Ora, como tem dito a própria Organização Internacional do Trabalho, contabilizar, quantificar e considerar o trabalho reprodutivo nas estatísticas do trabalho e na aferição da riqueza produzida (não apenas numa unidade doméstica, mas também no PIB de um país) é uma condição fundamental de visibilidade, mas também da existência de políticas públicas capazes de repararem esta desigualdade. Como tendemos a não dar valor ao que não é contabilizado, o precedente aberto pelo acórdão é marcante. Não para que desta contabilização decorra uma monetarização e uma mercantilização deste trabalho – o que seria um péssimo caminho, de extensão do reino da mercadoria a todos os domínios da vida social e, poderia, até, ser utilizado para legitimar a remissão das mulheres para o espaço doméstico, agora com uma pequena “recompensa”. Mas é promissor porque precisamos de ter em conta o valor daquele trabalho para que seja clara a urgência de distribuí-lo entre toda a gente. Isto é, para que seja repartido no contexto familiar, entre homens e mulheres, mas também para que seja socializado sob a forma de equipamentos e respostas sociais públicas (lavandarias, creches, apoio domiciliário, equipamentos sociais…), instrumentos fundamentais para qualquer política de igualdade neste campo.

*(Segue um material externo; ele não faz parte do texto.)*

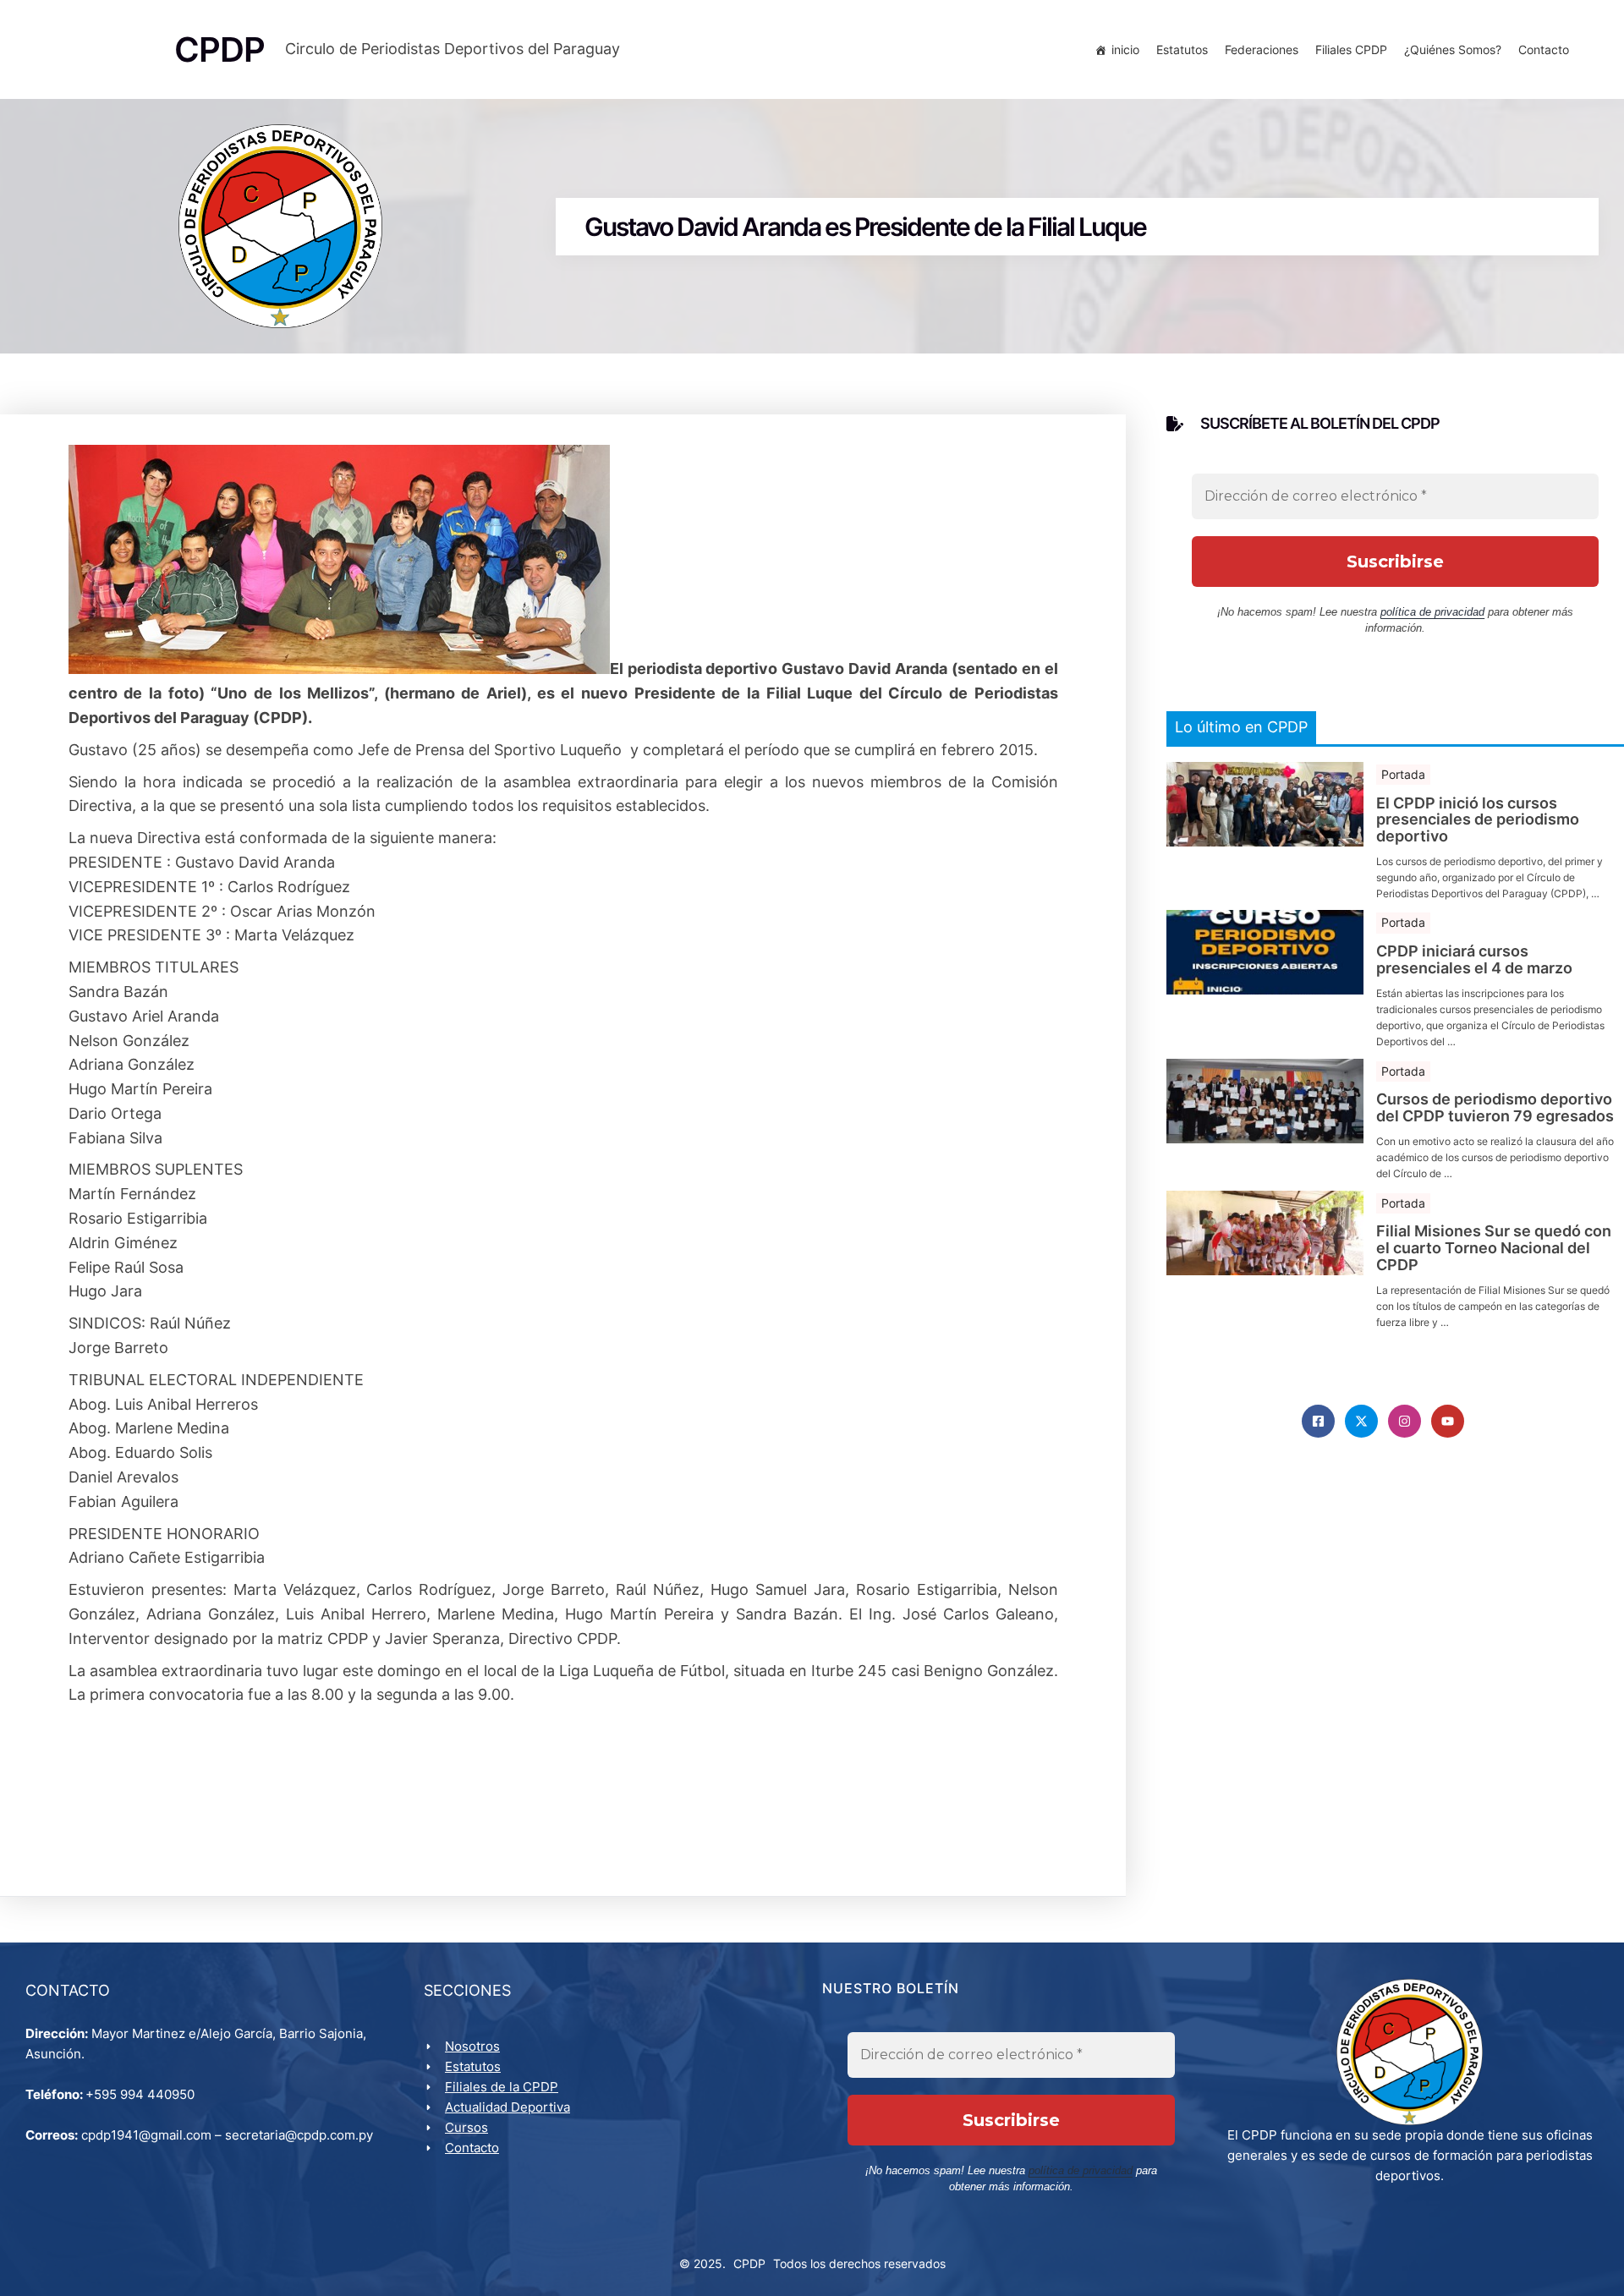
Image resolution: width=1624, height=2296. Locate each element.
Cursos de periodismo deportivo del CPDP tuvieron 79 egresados (1495, 1108)
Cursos (466, 2127)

Sei bem que não digo nada de novo. A urgência destas transformações tem sido uma das prioridades do movimento e dos estudos feministas. É também uma das razões pelas quais, desde 2017, existe a “Greve Feminista Internacional”, que neste próximo dia 8 de março, de várias formas, se fará ouvir, somando a estas muitas outras razões de luta pela igualdade. Mas até por isto, nunca é de mais insistir.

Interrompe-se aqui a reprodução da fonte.